The Coleridge Initiative is pleased to announce a “Rich Context” text competition in which we hope you will participate. The goal of this competition is to automate the discovery of research datasets and the associated research methods and fields in social science research publications. Participants should use any combination of machine learning and data analysis methods to identify the datasets used in a corpus of social science publications and infer both the scientific methods and fields used in the analysis and the research fields.

Problem Description

Researchers and analysts who want to use data for evidence and policy cannot easily find out who else worked with the data, on what topics and with what results.
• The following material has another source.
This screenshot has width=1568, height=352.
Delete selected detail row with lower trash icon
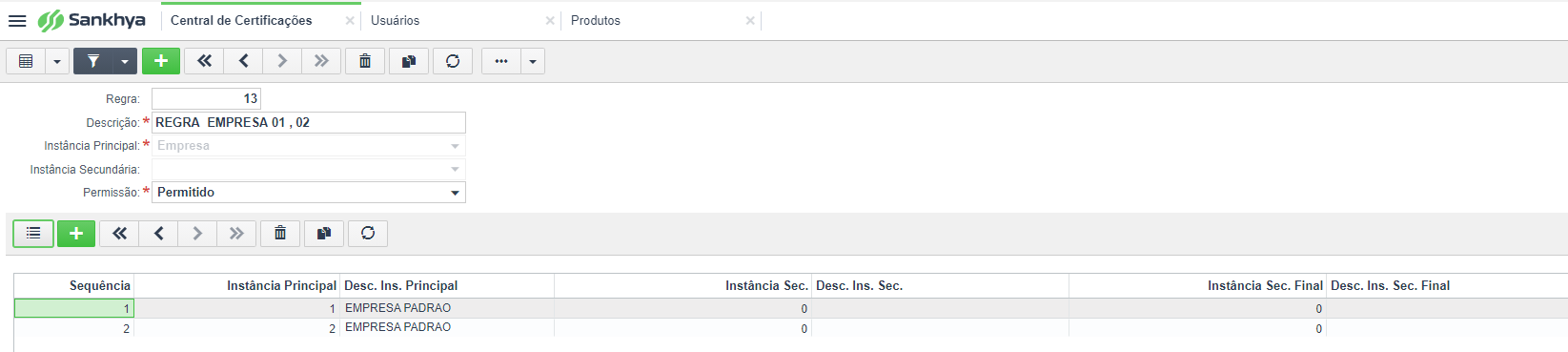[280, 234]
As a result, good research is underused, great data go undiscovered and are undervalued, and time and resources are wasted redoing empirical work.
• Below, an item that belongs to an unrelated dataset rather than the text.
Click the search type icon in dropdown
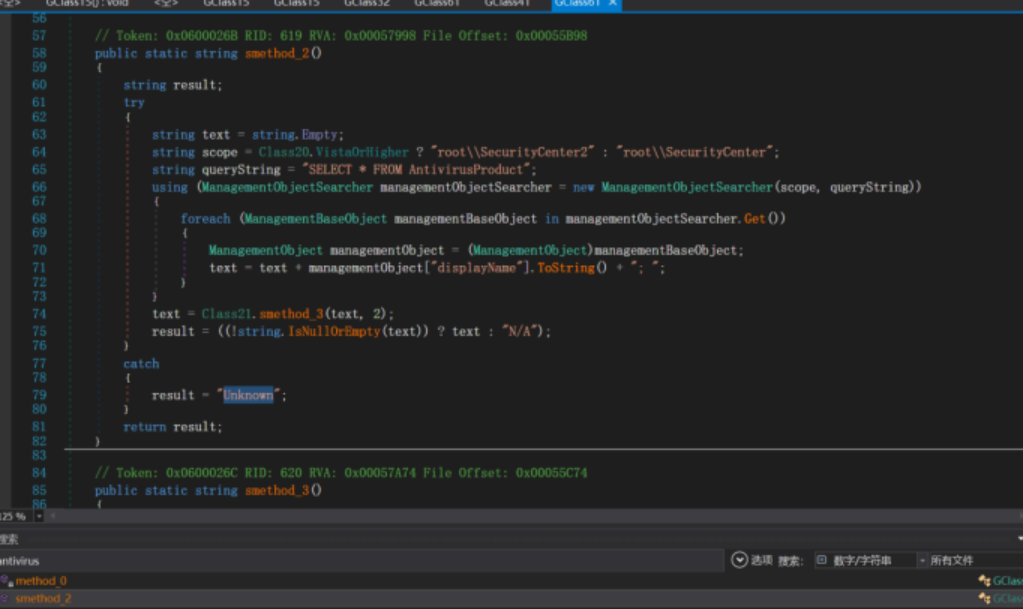 [821, 561]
We want you to help us develop and identify the best text analysis and machine learning techniques to discover relationships between data sets, researchers, publications, research methods, and fields. We will use the results to create a rich context for empirical research – and build new metrics to describe data use.


The competition has two phases. In the first phase, you will be provided labeled data, consisting of a corpus of 2,500 publications matched to the datasets cited within them. You can use this data to train and tune your algorithms. In the second phase, you will be provided with a large corpus of unlabeled documents and asked to identify the datasets used in the documents in a test corpus, as well as the associated methods and research fields. You will be scored on the accuracy of your techniques, the quality of your documentation and code, and the efficiency of the algorithm– and also on your ability to find methods and research fields in the associated passage retrieval.


  • September 30 2018: Participants submit a letter of intent (see How to Participate)
  • October 15 2018: Participants notified and the first phase data is provided (see First Phase Participation)
  • December 1 2018: Final first phase algorithms submitted (see Program Requirements)
  • December 10 2018: 5 finalists selected (see First Phase Evaluation)
  • December 15 2018 – January 15 2019: Finalists refine algorithms (see Second Phase Participation)
  • January 15, 2019: Refined second phase algorithms submitted (see Second Phase Evaluation)
  • January 15, 2019 – February 14, 2019: Second phase algorithms applied to second phase corpus and evaluated by competition panels
  • February 15 2019: Workshop is held in New York, NY for final presentation and selection of winning algorithms (see Second Phase Evaluation)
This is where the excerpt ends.